--- begin ---

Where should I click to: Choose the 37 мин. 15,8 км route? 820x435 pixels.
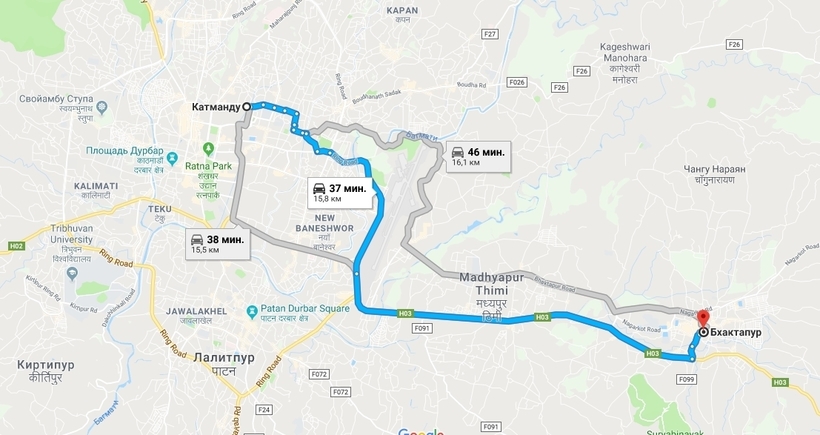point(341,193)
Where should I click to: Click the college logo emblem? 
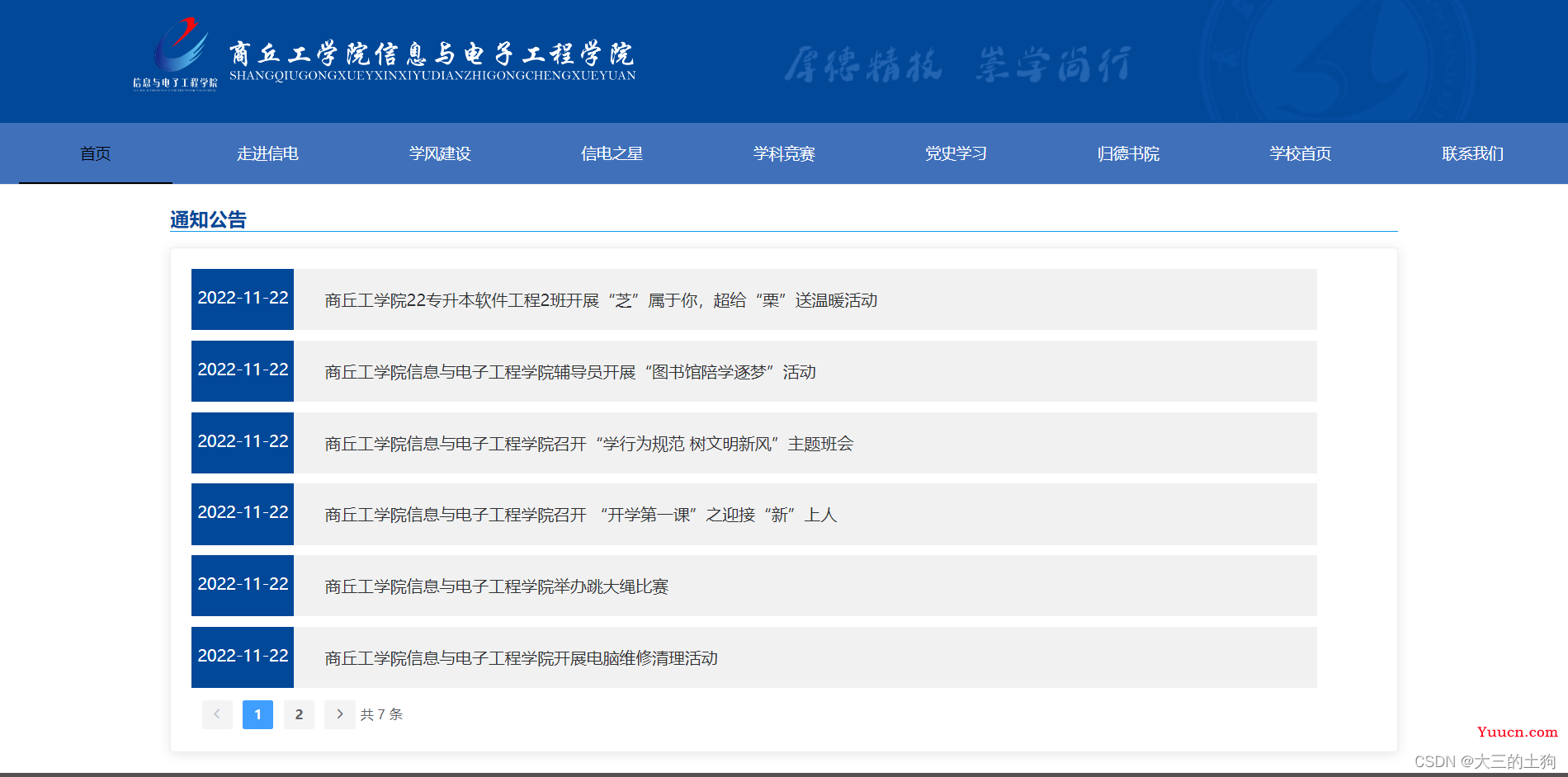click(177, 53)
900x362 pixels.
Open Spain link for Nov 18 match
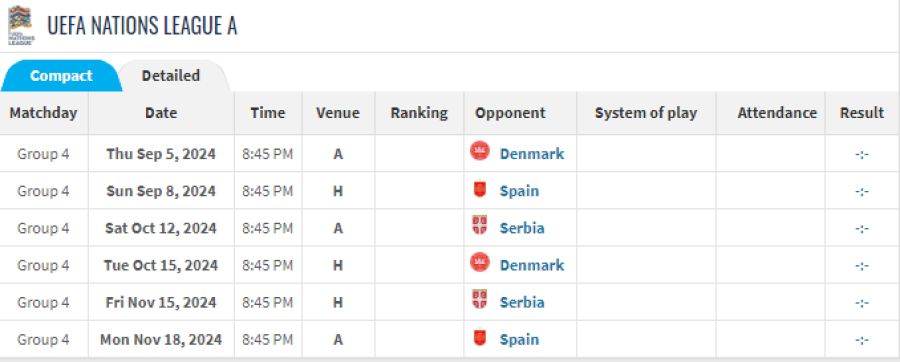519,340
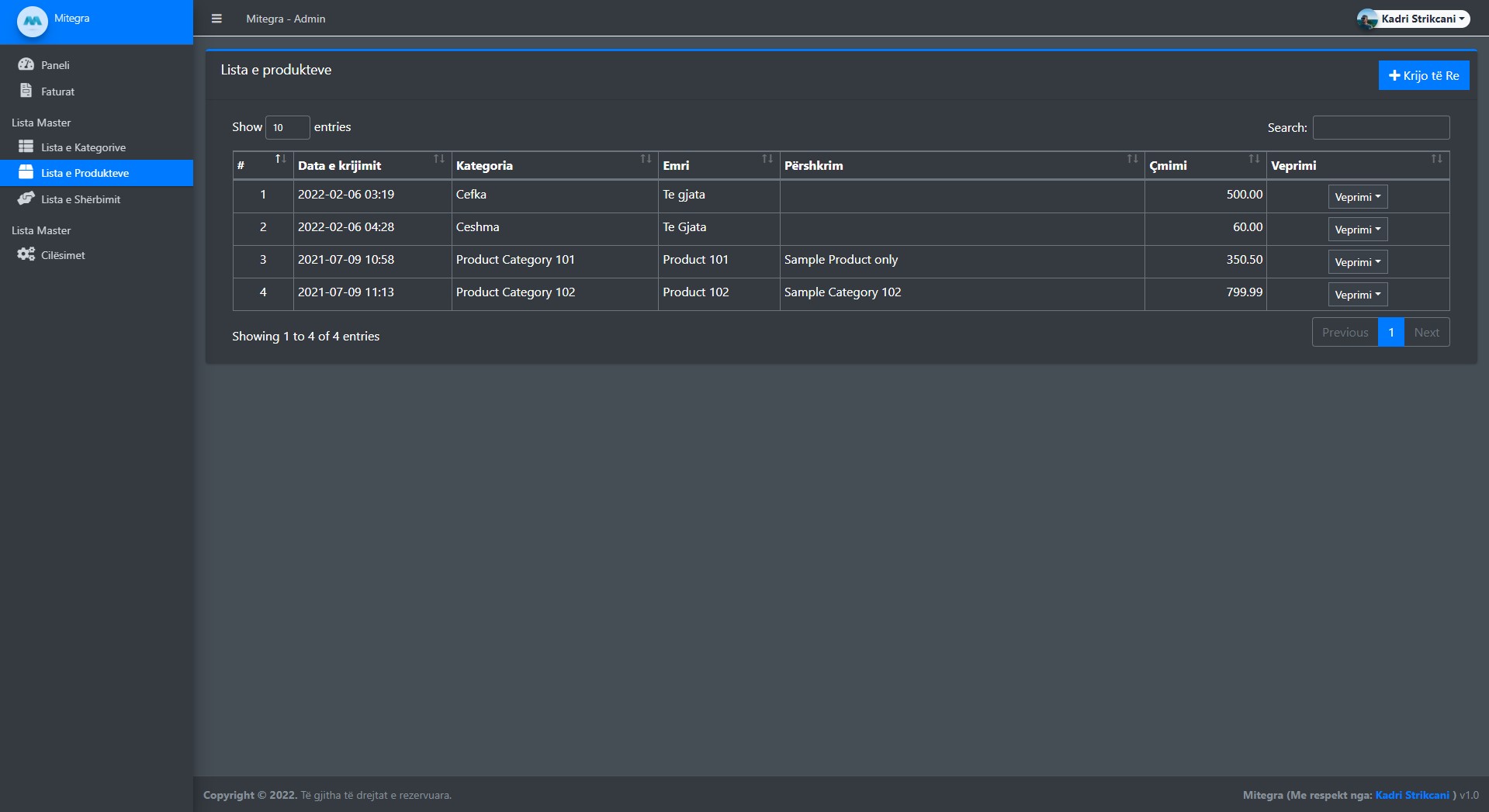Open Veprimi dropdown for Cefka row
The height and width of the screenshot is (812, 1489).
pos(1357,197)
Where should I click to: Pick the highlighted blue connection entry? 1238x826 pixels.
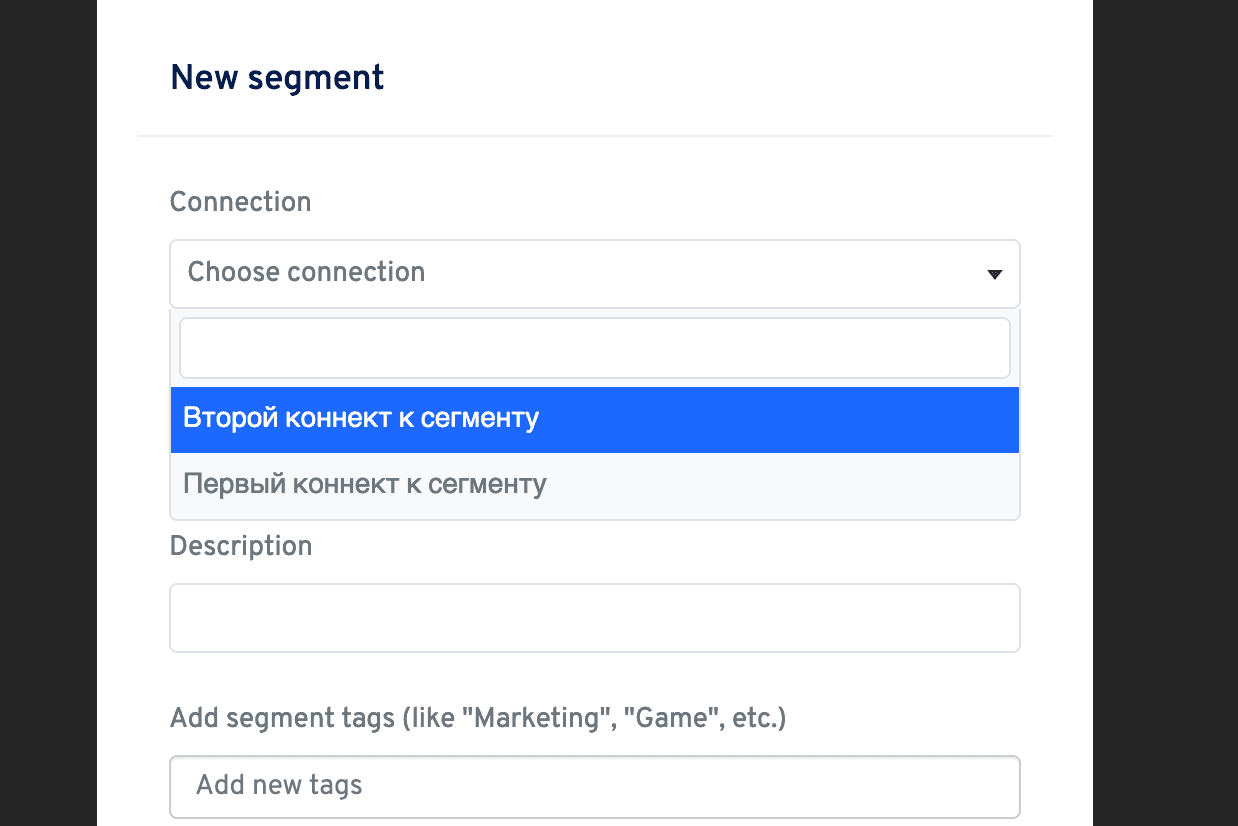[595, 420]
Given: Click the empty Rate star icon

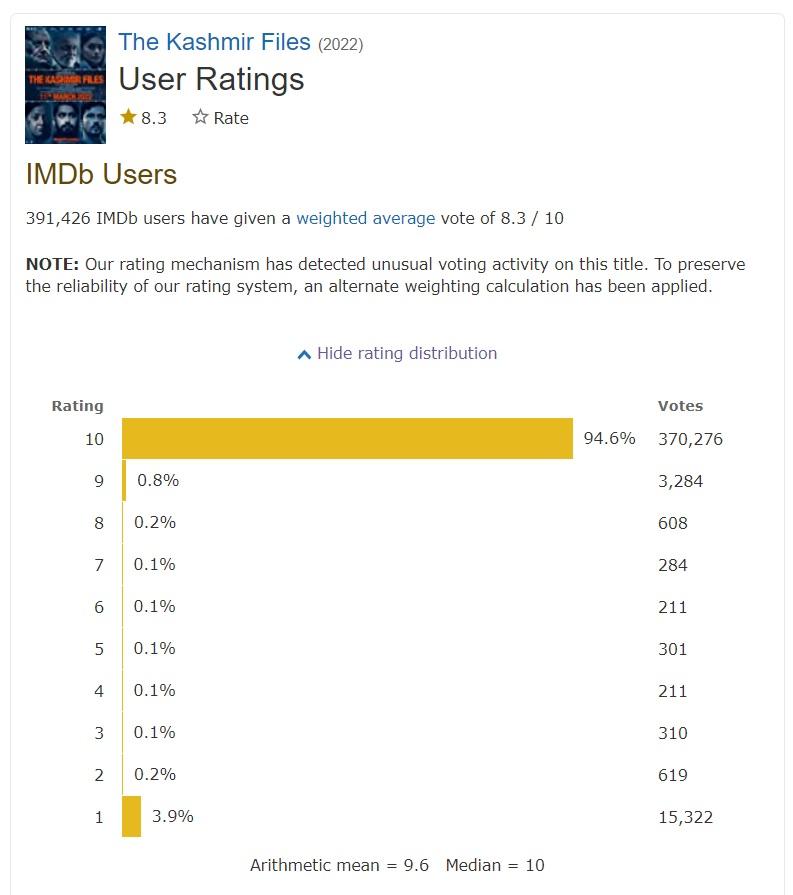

--- end ---

Please reproduce the listing verbatim, starting at the line that contains "Where should I click to: Pick" and ending at the end of the listing, leaving the pictures out of your answer.

- Solution for this problem -
Where should I click to: Pick the highlighted blue connection entry? 1238x826 pixels.
[595, 420]
Given: Click the empty Rate star icon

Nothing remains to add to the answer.